### Given records
⟨
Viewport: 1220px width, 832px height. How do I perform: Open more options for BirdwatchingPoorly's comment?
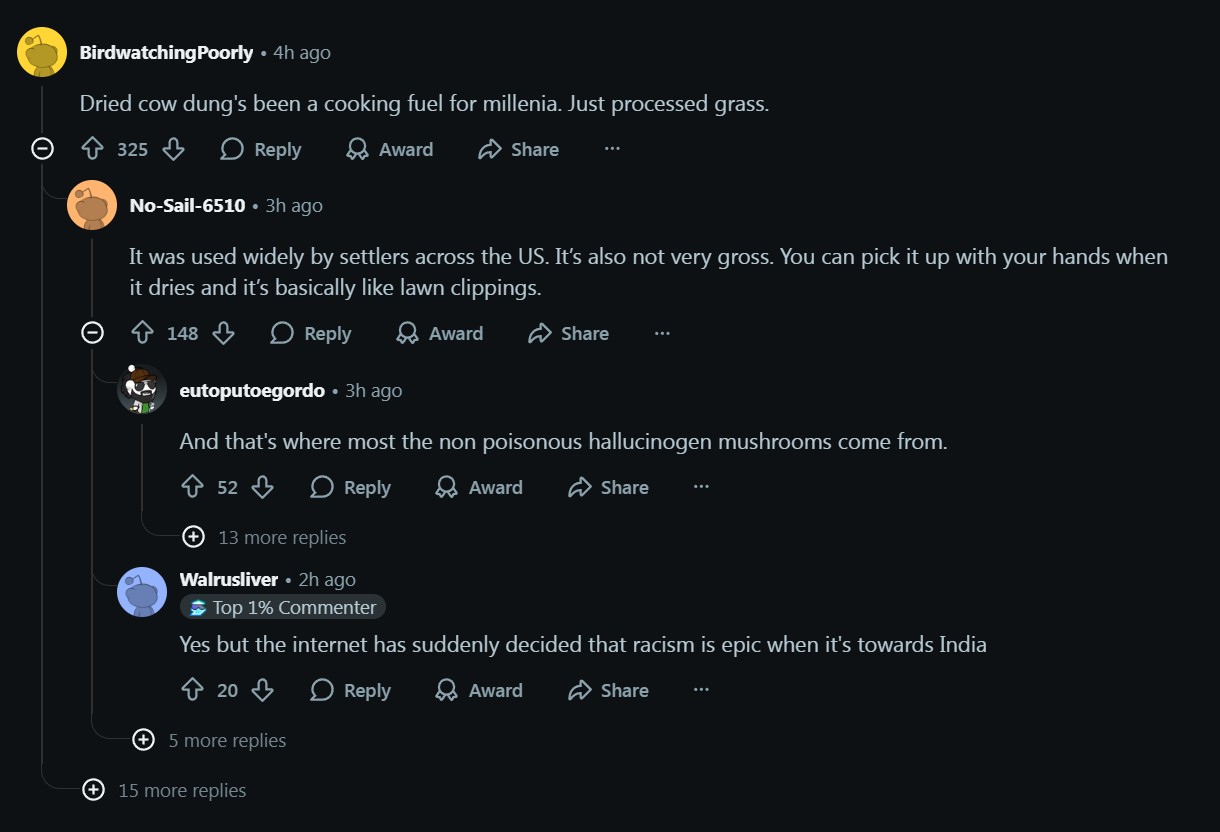[x=612, y=149]
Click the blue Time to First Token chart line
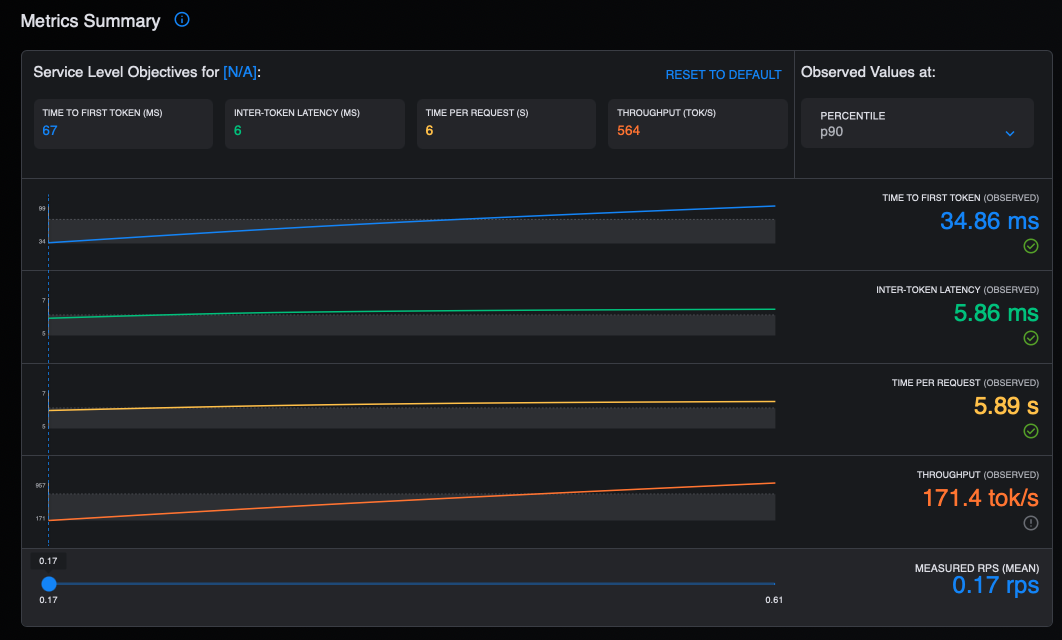This screenshot has height=640, width=1062. 412,224
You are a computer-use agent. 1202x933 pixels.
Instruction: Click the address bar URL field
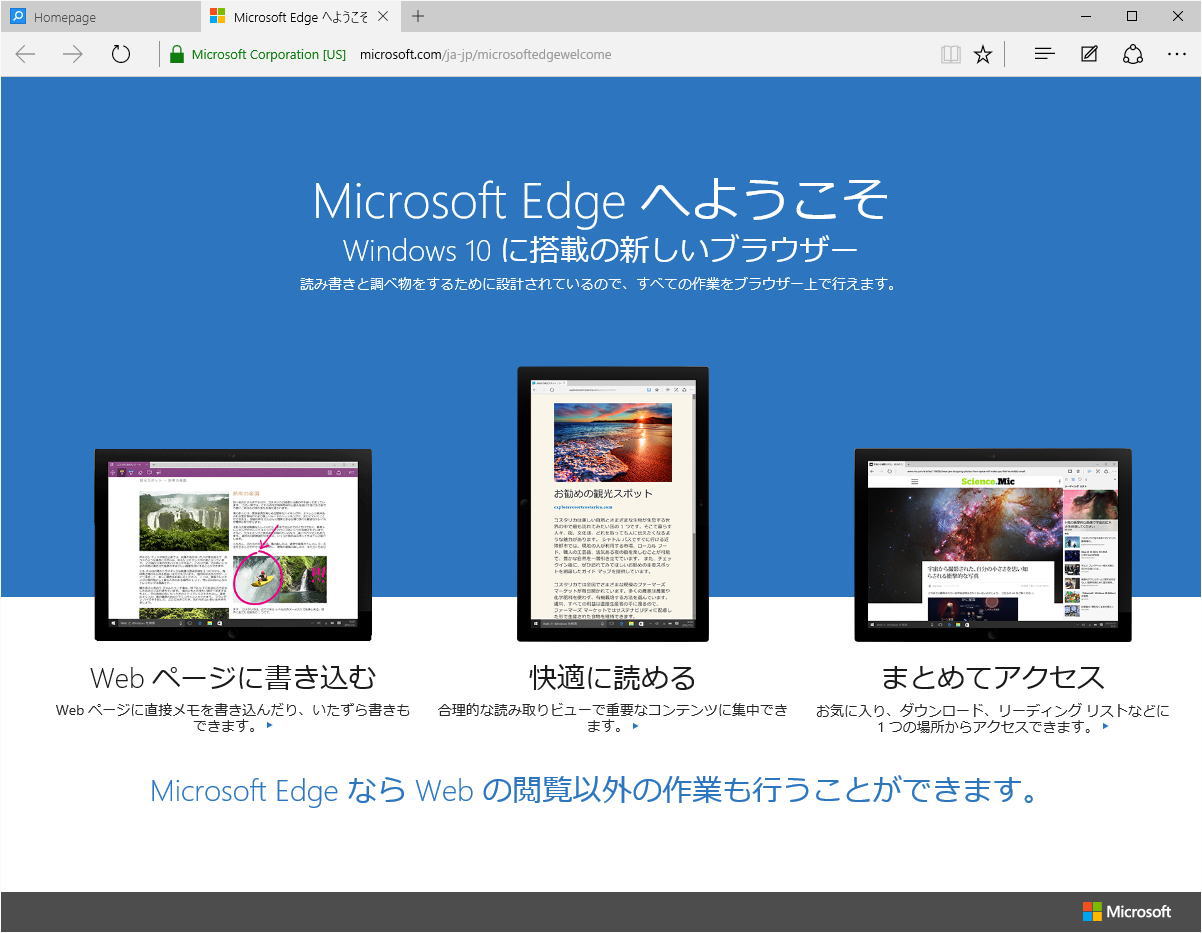(485, 54)
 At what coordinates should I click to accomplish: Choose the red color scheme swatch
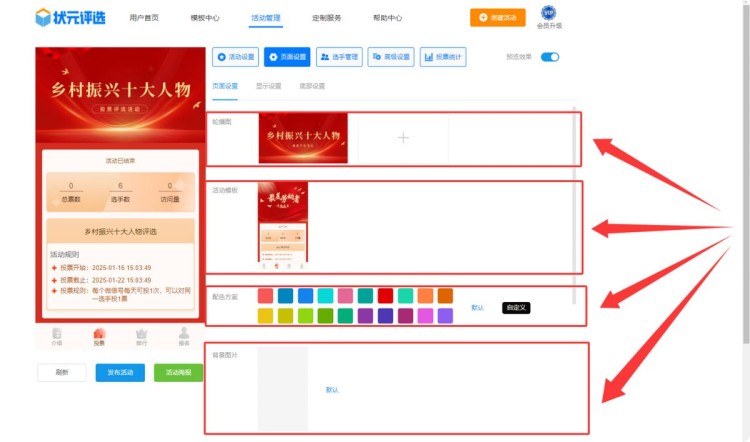click(385, 295)
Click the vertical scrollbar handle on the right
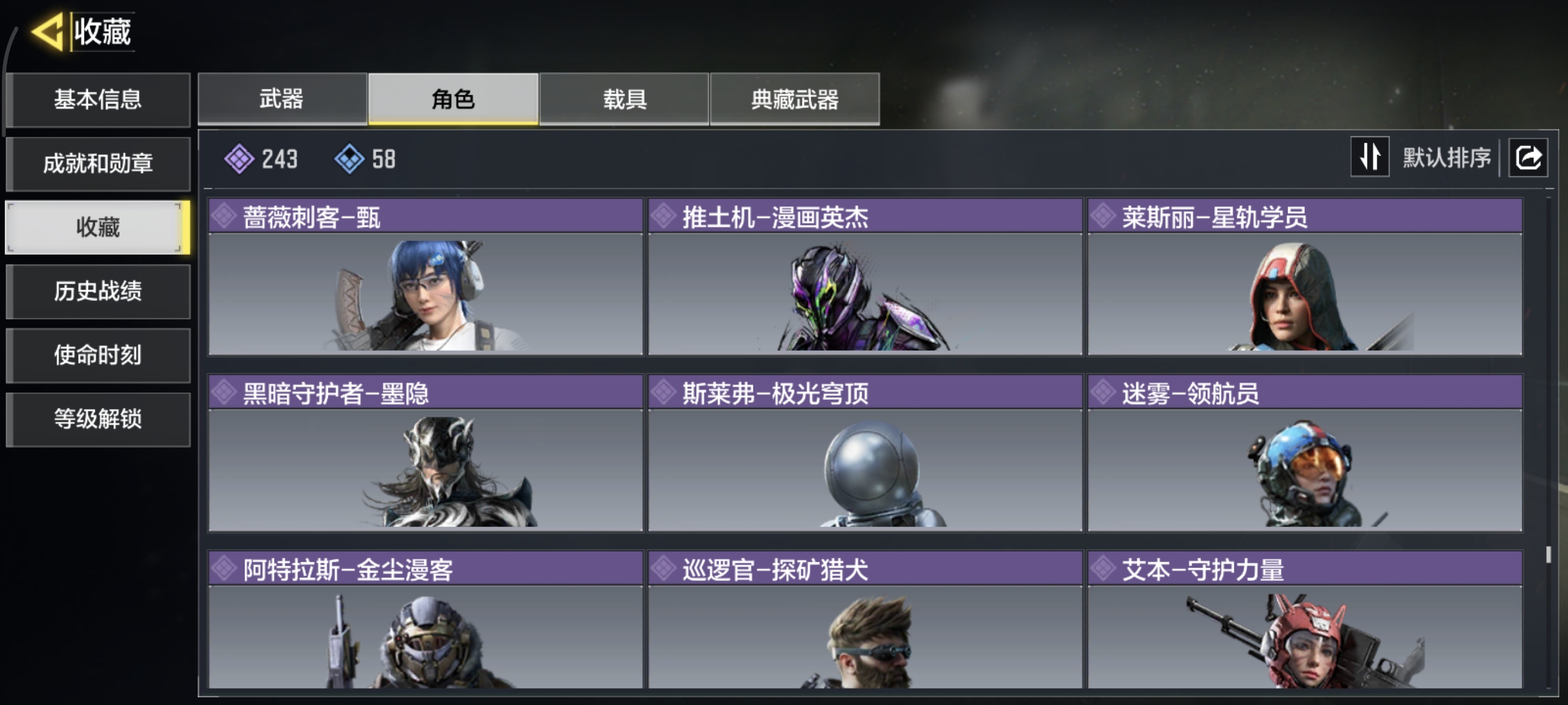 pos(1548,554)
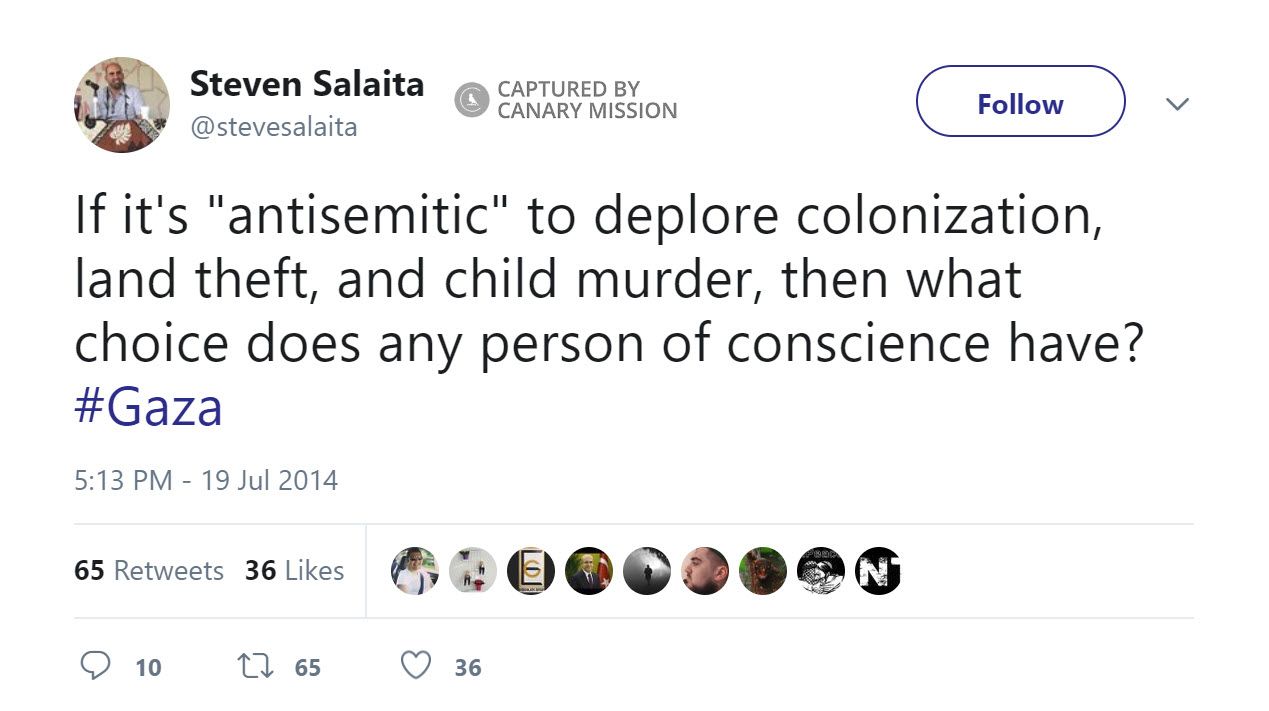View the list of 36 Likes

click(294, 571)
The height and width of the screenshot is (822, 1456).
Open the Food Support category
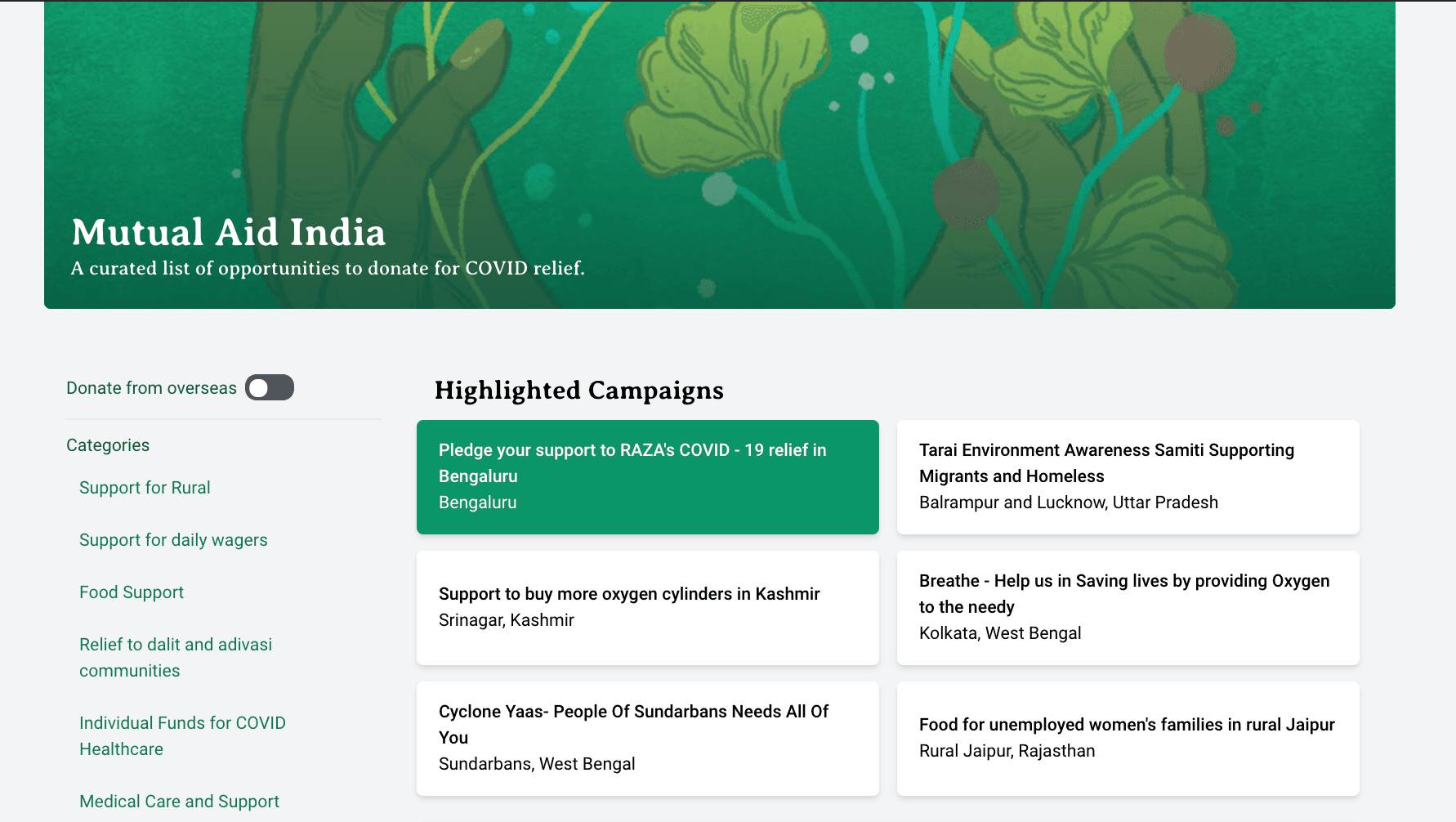(132, 592)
⟩
### Brief
An exact copy is required of the lines from the one holding "Click the vertical" to the end of the entries above, both included; no pictures belong in it.

### Answer to the exercise
Click the vertical scrollbar handle on the right
 pos(1548,554)
View the list of 36 Likes

click(294, 571)
The height and width of the screenshot is (822, 1456).
Open the Food Support category
(132, 592)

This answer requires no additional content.